2011-09-02 Thread Joshua Harlow
Seems useful to have some versioned documents that compare a specific openstack 
release (swift or nova) against a specific ec2/s3 release (whichever one is 
aimed for for a given openstack release).

This way bug reporting and feature requests become easier to create (and 
determine if they need to be created).

From looking at the http://wiki.openstack.org/Nova/EucalyptusFeatureComparison 
its hard to tell which version of openstack to compare this to since it looks 
from the diablo-3 release certain apis are there that are not shown in this 
document as being active (ie StartInstances).
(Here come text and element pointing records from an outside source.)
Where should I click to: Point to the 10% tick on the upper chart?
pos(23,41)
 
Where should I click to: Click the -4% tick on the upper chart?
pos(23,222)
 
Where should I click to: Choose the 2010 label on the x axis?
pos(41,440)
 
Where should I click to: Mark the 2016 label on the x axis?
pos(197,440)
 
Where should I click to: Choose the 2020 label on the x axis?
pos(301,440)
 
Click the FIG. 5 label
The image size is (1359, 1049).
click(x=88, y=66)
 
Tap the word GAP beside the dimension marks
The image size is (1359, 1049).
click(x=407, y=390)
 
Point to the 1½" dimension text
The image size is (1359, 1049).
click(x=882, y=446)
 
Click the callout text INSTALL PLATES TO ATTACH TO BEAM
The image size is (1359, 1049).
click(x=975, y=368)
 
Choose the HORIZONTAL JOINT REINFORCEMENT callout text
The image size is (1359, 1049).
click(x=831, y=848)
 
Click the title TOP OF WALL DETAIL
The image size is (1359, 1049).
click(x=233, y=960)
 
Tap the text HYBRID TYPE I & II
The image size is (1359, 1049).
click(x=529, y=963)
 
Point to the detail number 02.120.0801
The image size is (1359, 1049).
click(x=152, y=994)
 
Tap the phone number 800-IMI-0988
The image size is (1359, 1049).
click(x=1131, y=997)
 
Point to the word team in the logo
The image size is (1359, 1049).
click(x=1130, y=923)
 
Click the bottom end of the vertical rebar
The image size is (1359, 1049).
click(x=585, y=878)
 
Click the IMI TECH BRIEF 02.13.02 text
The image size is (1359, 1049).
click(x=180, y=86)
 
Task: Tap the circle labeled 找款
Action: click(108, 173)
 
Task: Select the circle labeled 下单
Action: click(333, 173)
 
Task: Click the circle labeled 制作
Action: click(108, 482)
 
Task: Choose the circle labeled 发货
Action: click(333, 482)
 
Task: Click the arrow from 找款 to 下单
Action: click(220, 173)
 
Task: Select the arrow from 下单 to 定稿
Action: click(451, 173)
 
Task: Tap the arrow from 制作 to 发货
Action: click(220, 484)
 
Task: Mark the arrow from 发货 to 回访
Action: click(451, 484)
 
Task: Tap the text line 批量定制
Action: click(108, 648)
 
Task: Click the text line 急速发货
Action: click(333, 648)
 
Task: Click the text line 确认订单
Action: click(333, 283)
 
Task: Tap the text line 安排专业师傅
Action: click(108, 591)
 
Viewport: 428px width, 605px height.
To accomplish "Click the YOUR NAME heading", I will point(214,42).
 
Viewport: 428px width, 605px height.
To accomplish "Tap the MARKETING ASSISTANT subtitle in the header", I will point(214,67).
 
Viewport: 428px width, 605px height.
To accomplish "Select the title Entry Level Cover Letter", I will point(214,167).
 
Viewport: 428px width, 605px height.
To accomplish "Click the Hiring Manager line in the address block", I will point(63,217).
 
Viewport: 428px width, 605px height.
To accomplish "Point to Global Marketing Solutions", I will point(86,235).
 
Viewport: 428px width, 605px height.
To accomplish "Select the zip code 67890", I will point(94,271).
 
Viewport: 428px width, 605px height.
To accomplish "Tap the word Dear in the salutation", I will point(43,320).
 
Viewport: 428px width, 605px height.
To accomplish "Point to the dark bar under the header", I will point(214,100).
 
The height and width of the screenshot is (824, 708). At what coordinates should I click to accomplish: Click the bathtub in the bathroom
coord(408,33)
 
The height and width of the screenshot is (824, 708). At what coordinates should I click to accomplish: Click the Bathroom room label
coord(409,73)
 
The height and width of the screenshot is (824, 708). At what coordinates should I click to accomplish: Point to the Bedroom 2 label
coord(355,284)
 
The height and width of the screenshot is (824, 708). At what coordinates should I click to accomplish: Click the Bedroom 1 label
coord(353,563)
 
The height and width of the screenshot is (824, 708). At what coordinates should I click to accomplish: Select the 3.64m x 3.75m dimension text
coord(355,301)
Maybe the same kind of wiki is needed for both swift and nova.

On 9/2/11 1:30 PM, Chuck Thier cth...@gmail.com wrote:

Hi Caitlin,

Right now the best source of what S3 features are available through
the S3 compatibility layer are here:

http://swift.openstack.org/misc.html#module-swift.common.middleware.swift3

--
Chuck

On Fri, Sep 2, 2011 at 2:59 PM, Caitlin Bestler
caitlin.best...@nexenta.com wrote:
 Joshua Harlow asked:

  Is there any doc on how complete the openstack EC2 api is with a fixed
 version of amazon's actual release API.

 Maybe some table that says which functions are implemented and which
 ones aren't for a given version of the
 EC2 api and a given version of openstack?

 The same thing is also needed for Swift compatibility with the Amazon S3
 protocol.
 Reading the code suggest that there are whole features not supported,
 but having a list of which ones were deliberately
 deferred would be useful. Aside from helping users who might need a
 given feature, it will also let them know
 whether to request a new feature or to file a bug report.